((
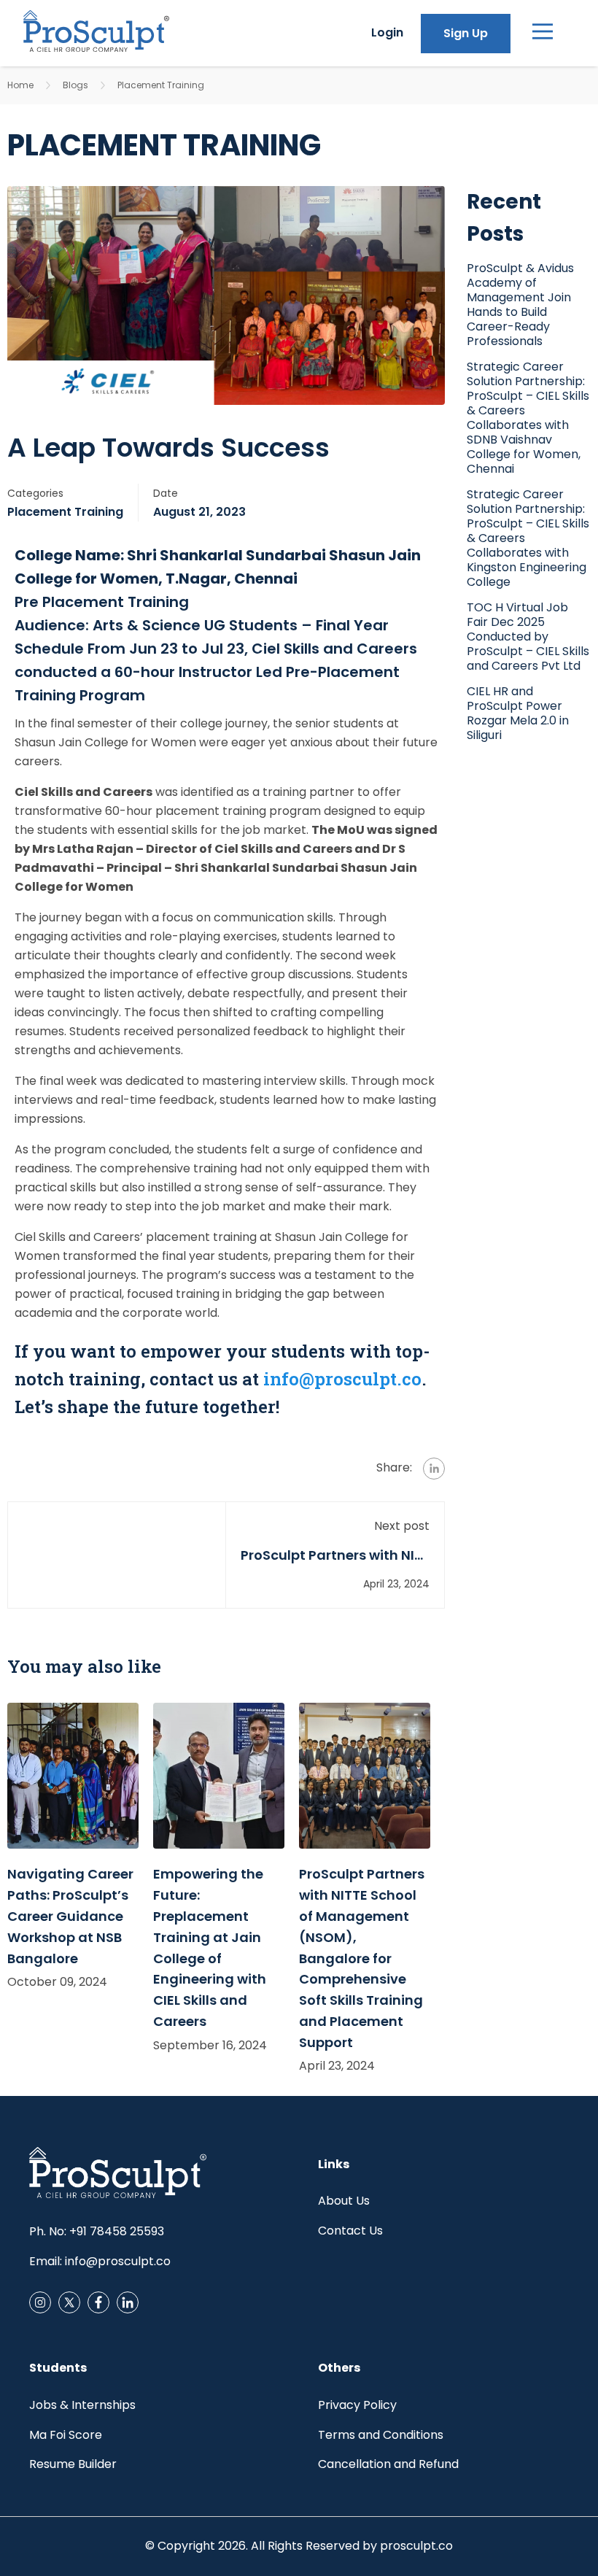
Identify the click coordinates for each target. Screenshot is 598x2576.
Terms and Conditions (380, 2434)
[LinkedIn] (128, 2302)
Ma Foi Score (65, 2434)
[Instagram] (98, 2302)
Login (387, 32)
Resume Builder (73, 2464)
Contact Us (350, 2230)
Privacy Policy (357, 2405)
))
■ TASK DESCRIPTION: Without including any picture, print all of the entries above exactly.

■ RESPONSE TO THIS EXERCISE:
Identify the click coordinates for each target. Screenshot is 598x2576.
Terms and Conditions (380, 2434)
[LinkedIn] (128, 2302)
Ma Foi Score (65, 2434)
[Instagram] (98, 2302)
Login (387, 32)
Resume Builder (73, 2464)
Contact Us (350, 2230)
Privacy Policy (357, 2405)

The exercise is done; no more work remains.